A Clockwork Orange
Hello dear readers, and welcome to another Friday Film. Today, we’re going back to the early seventies with Stanley Kubrick’s sensational and controversial A Clockwork Orange (1971).
The film is based on Anthony Burgess’ 1962 novel of the same name, and stars Malcolm McDowell as delinquent Alex DeLarge. Alex’s passions in life are Beethoven, rape and “ultra-violence”, and he narrates the film in his own special language, which is an amalgamation of Slavic, English and Cockney rhyming slang. Alex and his “droogs” (his equally violent buddies) run around wreaking havoc upon a dystopian future England until the former is caught and is forced to participate in an experimental psychological trial which is supposed to “cure him” of his violent tendencies. Things don’t always work out according to plan though…
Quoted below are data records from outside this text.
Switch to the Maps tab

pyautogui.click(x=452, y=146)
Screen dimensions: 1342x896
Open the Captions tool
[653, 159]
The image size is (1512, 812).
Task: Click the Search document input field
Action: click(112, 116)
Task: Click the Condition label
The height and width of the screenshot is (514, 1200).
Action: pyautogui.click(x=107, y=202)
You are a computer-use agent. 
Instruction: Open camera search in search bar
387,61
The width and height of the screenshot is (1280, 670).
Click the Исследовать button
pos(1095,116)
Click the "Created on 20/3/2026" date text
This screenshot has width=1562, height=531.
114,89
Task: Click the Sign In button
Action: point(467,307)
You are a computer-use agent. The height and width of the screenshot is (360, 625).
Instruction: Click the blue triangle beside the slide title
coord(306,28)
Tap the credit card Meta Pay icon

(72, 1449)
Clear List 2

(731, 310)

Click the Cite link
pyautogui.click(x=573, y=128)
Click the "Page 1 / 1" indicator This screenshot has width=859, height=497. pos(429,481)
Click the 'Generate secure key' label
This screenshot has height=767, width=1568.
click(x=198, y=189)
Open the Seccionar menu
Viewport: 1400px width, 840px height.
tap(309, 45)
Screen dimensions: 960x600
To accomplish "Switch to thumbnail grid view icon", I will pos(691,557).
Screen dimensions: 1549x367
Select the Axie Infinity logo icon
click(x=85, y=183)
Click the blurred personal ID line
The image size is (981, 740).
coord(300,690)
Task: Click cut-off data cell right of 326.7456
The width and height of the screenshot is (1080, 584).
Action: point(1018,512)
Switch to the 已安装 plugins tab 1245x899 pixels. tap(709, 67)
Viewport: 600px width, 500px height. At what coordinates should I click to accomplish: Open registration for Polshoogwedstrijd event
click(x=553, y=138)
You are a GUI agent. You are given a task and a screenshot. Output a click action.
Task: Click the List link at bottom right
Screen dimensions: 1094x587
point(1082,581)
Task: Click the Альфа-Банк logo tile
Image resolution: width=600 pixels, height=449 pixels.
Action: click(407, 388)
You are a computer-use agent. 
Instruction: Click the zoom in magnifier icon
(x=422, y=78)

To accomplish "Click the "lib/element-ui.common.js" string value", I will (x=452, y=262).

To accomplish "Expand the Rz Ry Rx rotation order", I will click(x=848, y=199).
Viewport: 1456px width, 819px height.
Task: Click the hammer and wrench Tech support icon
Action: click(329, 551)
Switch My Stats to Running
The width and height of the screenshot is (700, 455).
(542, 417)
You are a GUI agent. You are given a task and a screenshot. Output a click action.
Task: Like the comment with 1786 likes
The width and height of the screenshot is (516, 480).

The film is a social commentary on youth gangs and their violence, as well as psychiatry. It questions morality and the concept of “goodness”, and is critical towards behavioural psychology. It features quite a lot of nudity and some very disturbing violence, and is as such not suitable to the exceedingly squeemish. It is however, a wonderful and extremely interesting film, because of the plot and themes as well as the innovative and now iconic costumes, the visually stylised cinematography and the technical innovation employed by director Kubrick.
A Clockwork Orange was critically praised upon release, but it simultaneously sparked a lot of controversy due to its heavy use of violent images and nudity – which some reviewers said to be there just for titilation. Some also commented on changes made in transition from novel to film, but that is criticism every film adaptation of a plot from another media is bound to face. It continues to be one of the world’s most famous and popular film titles, currently residing at number 55 on imdb’s Top 250-list. As I’ve said, it may not be a film suitable for all audiences, but luckily, the trailer is!
If you’re looking for something to do this weekend, you could do worse than to check out this Kubrick classic!